The ever-concerning presence of surveillance in our daily lives may not be pondered as much as it should be by some, but that doesn't mean to say that every time we step out of the house a thought isn't lent to questioning 'who is watching, and from where?' Expanding on these notions is Iranian artist and painter Laila Tara H who's latest exhibition at Cooke Latham Gallery reflects on the artist's personal histories while also laying bare ideas, thoughts and narratives that transcend cultural boundaries to pervade everyone's everyday.

 

Known for creating work that deconstructs the aesthetic framework of the Persian miniature tradition, Tara H's show revolves around the idea of simulating an everyday experience that guides the viewer from dawn until dusk, essentially serving as somewhat of a mirror to our contemporary human experience - thoughts that ruminate when we leave the house and come home, thoughts that are just as thorough in the morning as they are at night.
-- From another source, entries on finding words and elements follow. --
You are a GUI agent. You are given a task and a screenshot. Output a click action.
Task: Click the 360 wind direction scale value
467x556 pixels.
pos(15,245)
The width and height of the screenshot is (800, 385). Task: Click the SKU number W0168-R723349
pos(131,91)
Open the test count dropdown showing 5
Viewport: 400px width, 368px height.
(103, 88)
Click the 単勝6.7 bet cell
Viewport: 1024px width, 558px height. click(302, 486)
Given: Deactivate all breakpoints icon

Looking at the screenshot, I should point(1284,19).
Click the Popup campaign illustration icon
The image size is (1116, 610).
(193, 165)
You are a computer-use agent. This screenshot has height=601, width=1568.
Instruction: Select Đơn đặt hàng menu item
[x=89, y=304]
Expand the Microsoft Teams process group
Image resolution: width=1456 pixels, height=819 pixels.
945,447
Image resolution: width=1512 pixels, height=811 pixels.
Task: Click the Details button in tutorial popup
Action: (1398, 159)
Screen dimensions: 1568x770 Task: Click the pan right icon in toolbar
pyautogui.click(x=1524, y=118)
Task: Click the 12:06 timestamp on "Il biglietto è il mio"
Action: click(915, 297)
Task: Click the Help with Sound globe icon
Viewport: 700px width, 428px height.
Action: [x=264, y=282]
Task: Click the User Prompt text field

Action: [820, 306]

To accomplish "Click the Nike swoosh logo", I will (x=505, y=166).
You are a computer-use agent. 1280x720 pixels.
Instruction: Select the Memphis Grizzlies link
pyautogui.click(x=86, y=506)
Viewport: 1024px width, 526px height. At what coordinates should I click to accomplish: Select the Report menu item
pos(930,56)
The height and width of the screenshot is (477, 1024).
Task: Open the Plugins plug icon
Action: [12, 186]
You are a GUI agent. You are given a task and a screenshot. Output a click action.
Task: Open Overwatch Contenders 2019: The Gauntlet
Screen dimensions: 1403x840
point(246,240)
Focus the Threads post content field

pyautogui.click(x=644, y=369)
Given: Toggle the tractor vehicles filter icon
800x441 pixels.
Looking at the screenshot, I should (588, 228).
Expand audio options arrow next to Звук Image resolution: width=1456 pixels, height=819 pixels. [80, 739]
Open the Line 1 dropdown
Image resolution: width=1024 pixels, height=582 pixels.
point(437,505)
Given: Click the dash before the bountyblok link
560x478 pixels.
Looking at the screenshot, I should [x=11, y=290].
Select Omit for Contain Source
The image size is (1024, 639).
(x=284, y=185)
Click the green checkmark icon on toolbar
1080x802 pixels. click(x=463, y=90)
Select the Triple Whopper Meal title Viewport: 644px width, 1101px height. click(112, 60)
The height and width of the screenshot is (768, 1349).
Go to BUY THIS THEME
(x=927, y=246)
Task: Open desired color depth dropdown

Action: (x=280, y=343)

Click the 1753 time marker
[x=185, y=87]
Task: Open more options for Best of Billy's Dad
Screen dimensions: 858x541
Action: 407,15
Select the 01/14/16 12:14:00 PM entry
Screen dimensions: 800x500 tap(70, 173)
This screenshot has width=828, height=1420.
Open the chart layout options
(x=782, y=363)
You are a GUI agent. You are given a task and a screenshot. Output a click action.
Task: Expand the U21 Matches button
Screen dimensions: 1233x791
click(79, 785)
In a statement to press, the artist noted: 'We exit our homes and come to face the uncontrollable. In times of comfort, this itself adds to the softness...In times of discomfort, it is an invasion. A parent removing the lock on your door'. Tara H's soft yet alarming use of painted imagery also adds an eerie quality to the exhibition, one not so obvious per se, but impossible to ignored once noticed.